§ **Directive**
List every internet provider named in the discussion below about Wine and website blocking in India.

I think this uses Wine (it mentions DXVK, which IIRC is for Wine), but handles setting it up correctly for every program you want to use.



I mean, what the hell? This is from India:

"The website has been blocked as per order of Ministry of Electronics and Information Technology under IT Act, 2000."

Why has the Indian govt blocked this website?


Is it still blocked for you? I'm on ACT broadband and the site is available to me, but i think Jio is generally more restrictive.

(For anyone reading from outside India, yes, the government blocks a lot of websites, different internet providers seem to implement different lists, and nobody afaik knows what the actual official list is - or maybe there isn't one, just general instructions from the government about what sort of websites to block, hence the variance.)


Surprisingly it is not blocked now. What changed within half an hour? Very inexplicable. I'm on BSNL landline broadband, fwiw.


(not Indian)

Maybe the way they implement it is if the domain is first visited by their user, it is put in a queue to review if it's compliant?


I'm curious, how does this work? It's a HTTPS site, so it's basically a MITM attack, which is not technically possible, is that right? Are you required to install some certification from gov?


Maybe they block entire domains, not individual pages?

That wouldn't be affected by HTTPS at all.


Depends on the ISP, but some have even done deep packet inspection - https://iamkush.me/sni-airtel/


But if SNI based blocking is the case, it should give ERR_CONNECTION_RESET, here the page appeared with apparently a (cloudflare issued) Valid SSL Certificate with the given text. Isn't that supposed to not happen?

This is what curling the output gave me earlier: https://pastebin.com/Ae5DMn04 , Now the site has mysteriously started working.

This should only be possible if the request is being intercepted somewhere between Cloudflare's server (which might have a unicast location in India) and the actual server that might be happening over HTTP, which is a serious issue! This would also explain why it works sometimes and fails the other times. But that won't explain why it shows my ISP in the blocked message.

To further support this theory, Wireshark showed nothing weird in the TLS exchange, So it either suggests my ISP has cracked encryption (unlikely) or the link between cloudflare middleboxes and the "Internet" should be treated as insecure.


The initial TLS handshake contains the hostname in plaintext, also DNS queries can be sniffed. On the other hand, MITM would be like changing a certificate in an attempt to alter traffic, this case is simple traffic blocking by doing packet inspection. (Which is also not nice obviously)


Same here on Airtel, India - blocked.


working fine on YouBroadband..


Wow, the first impression is really great.

Finally, a Wine frontend that feels polished and easy to use for beginners. Heck, the documentation alone is worth the project.

I love PlayOnLinux but their decision to go the Java route was a mistake and the rewrite seems to take ages.


Apparently we've standardized on Windows apps as the standard binary format for games and other software, irrespective of the underlying OS kernel.


Amusingly we're getting to a point where it's easier in many cases to just target Windows than ship native binaries for Linux.

So then the question arrives: since there's going to be a native Windows binary regardless what's the point of putting in the extra effort if it works well enough?

§ **Stored items**
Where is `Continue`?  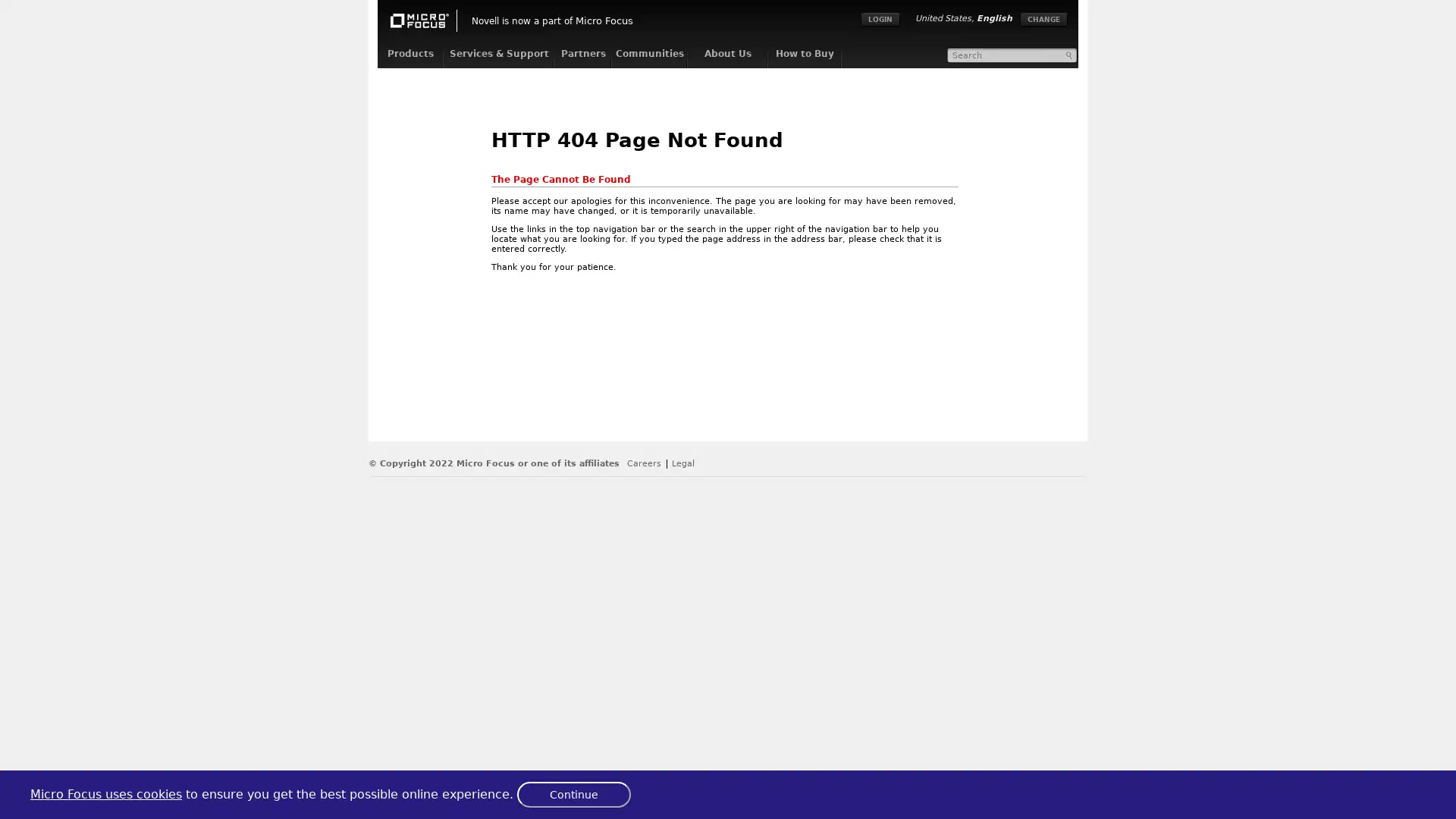
Continue is located at coordinates (573, 794).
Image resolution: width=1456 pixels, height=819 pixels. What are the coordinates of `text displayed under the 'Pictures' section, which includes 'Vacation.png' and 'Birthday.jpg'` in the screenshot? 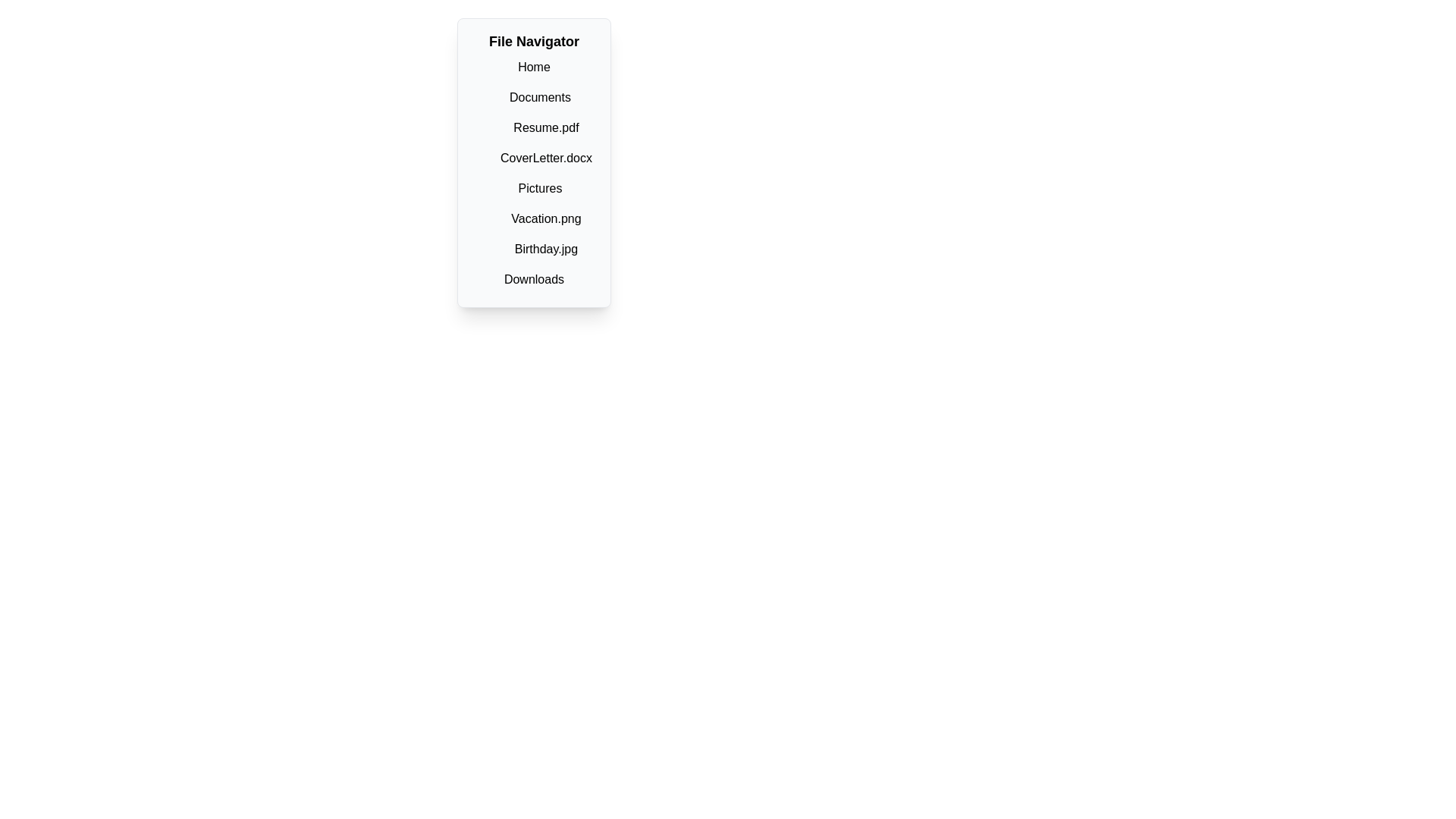 It's located at (540, 219).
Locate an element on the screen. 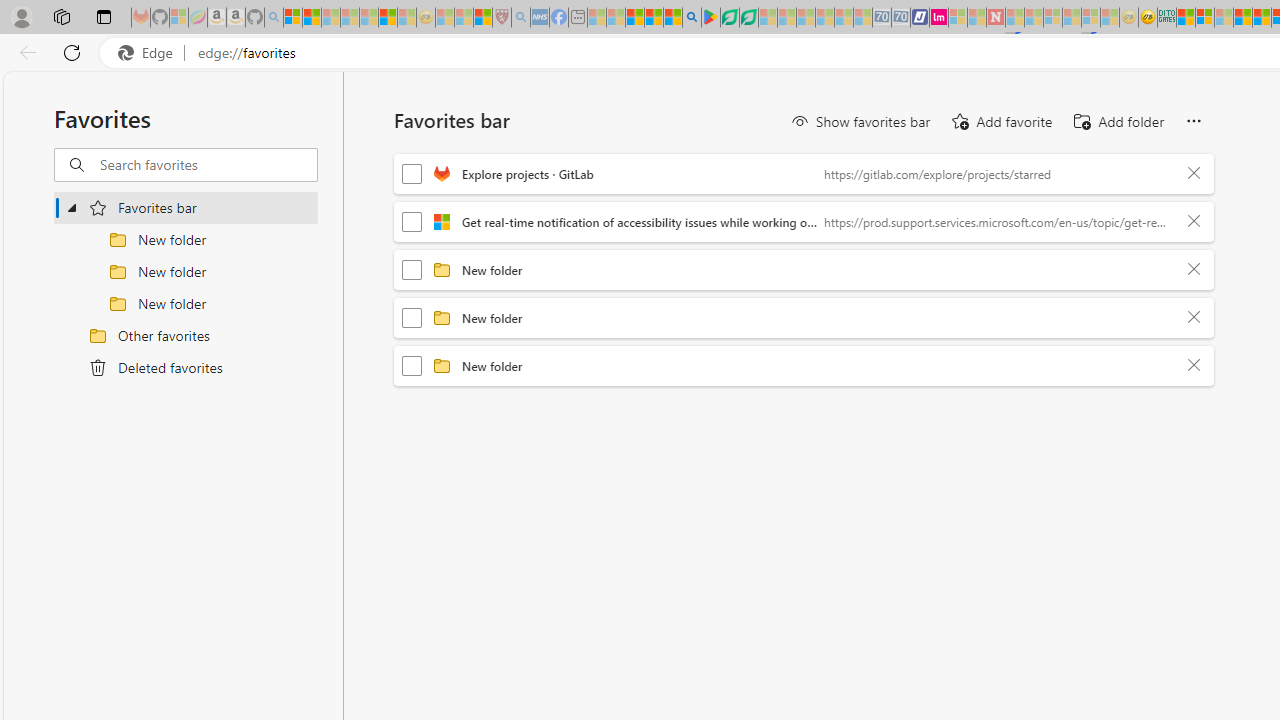 The width and height of the screenshot is (1280, 720). 'Bluey: Let' is located at coordinates (711, 17).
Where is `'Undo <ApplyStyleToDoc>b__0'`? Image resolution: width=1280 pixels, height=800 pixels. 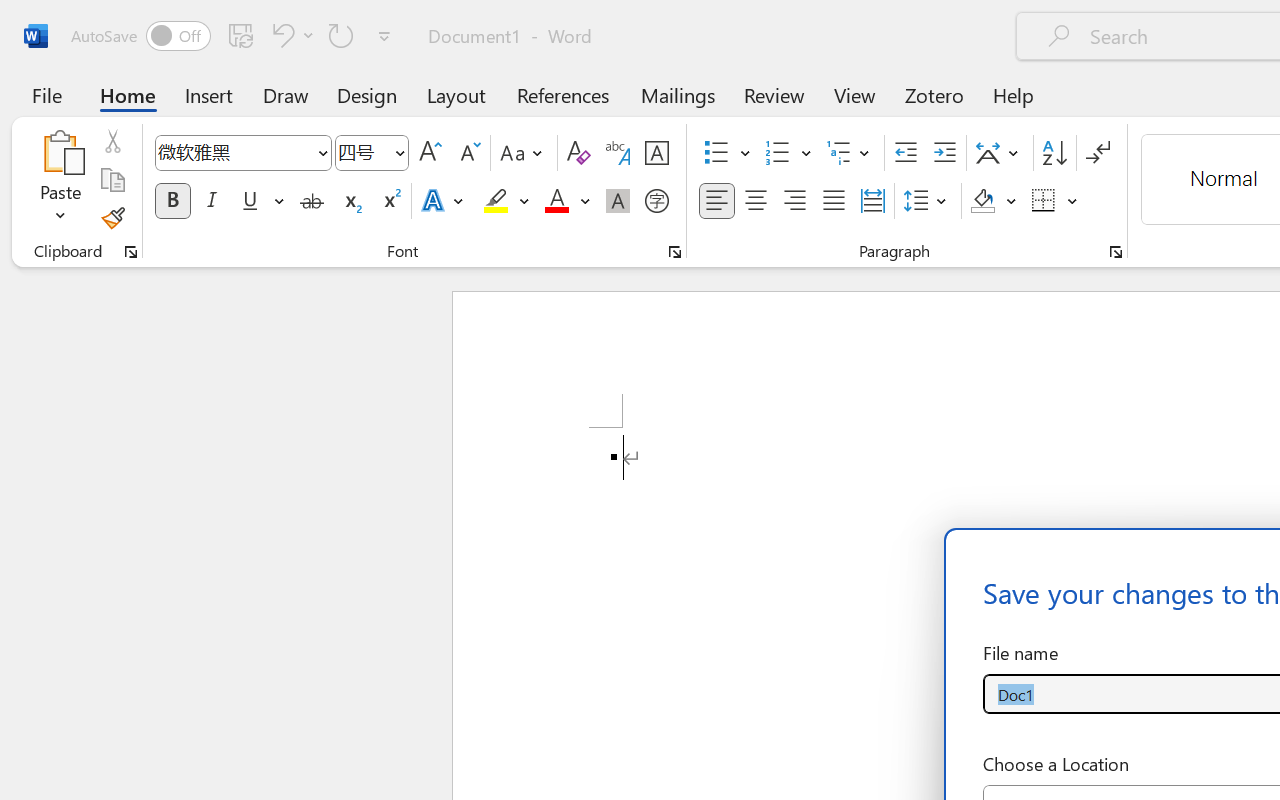 'Undo <ApplyStyleToDoc>b__0' is located at coordinates (289, 34).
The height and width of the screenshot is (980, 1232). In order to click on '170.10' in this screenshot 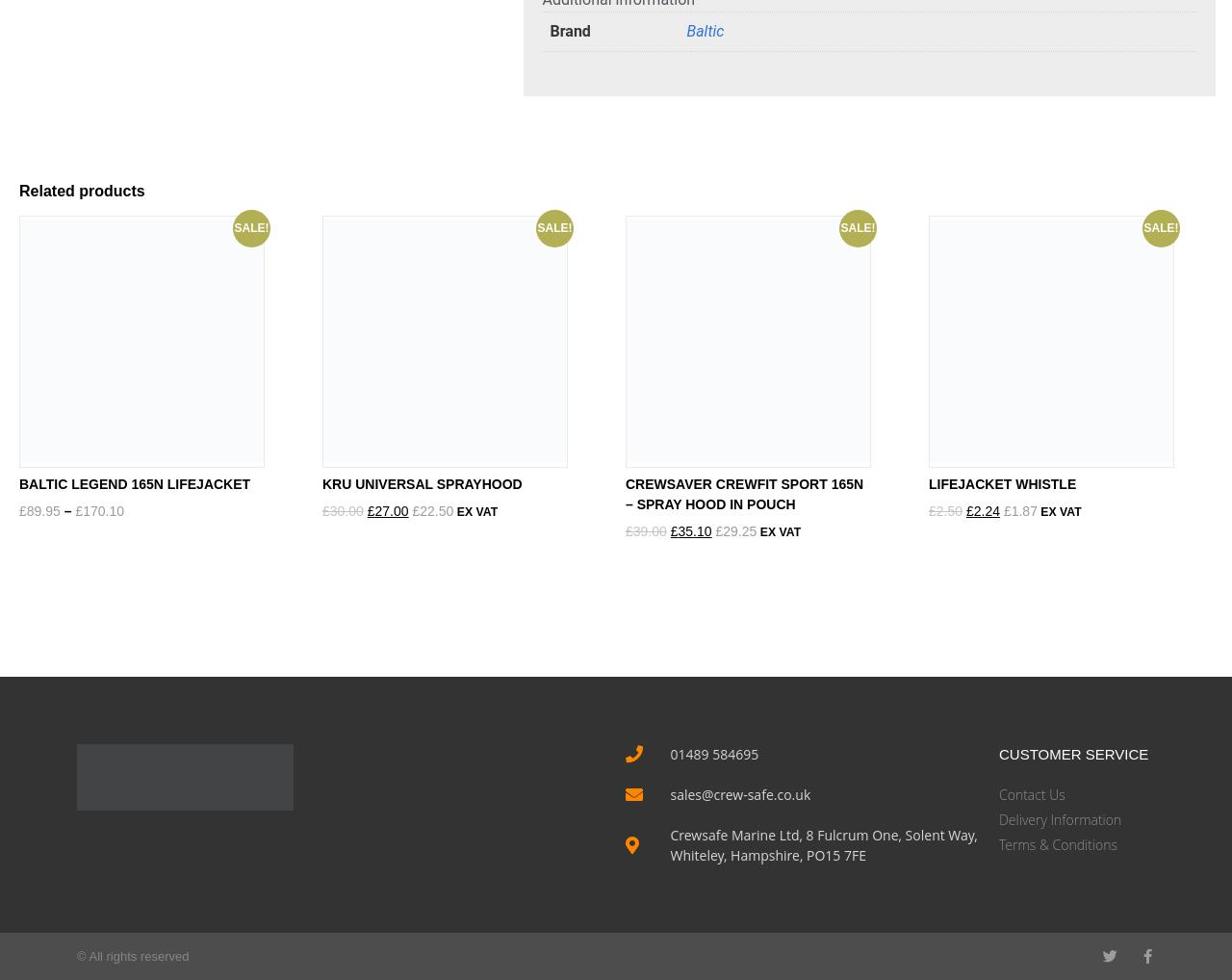, I will do `click(82, 508)`.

§ **Answer to this task**
ACT broadband, Jio, BSNL landline broadband, Airtel, YouBroadband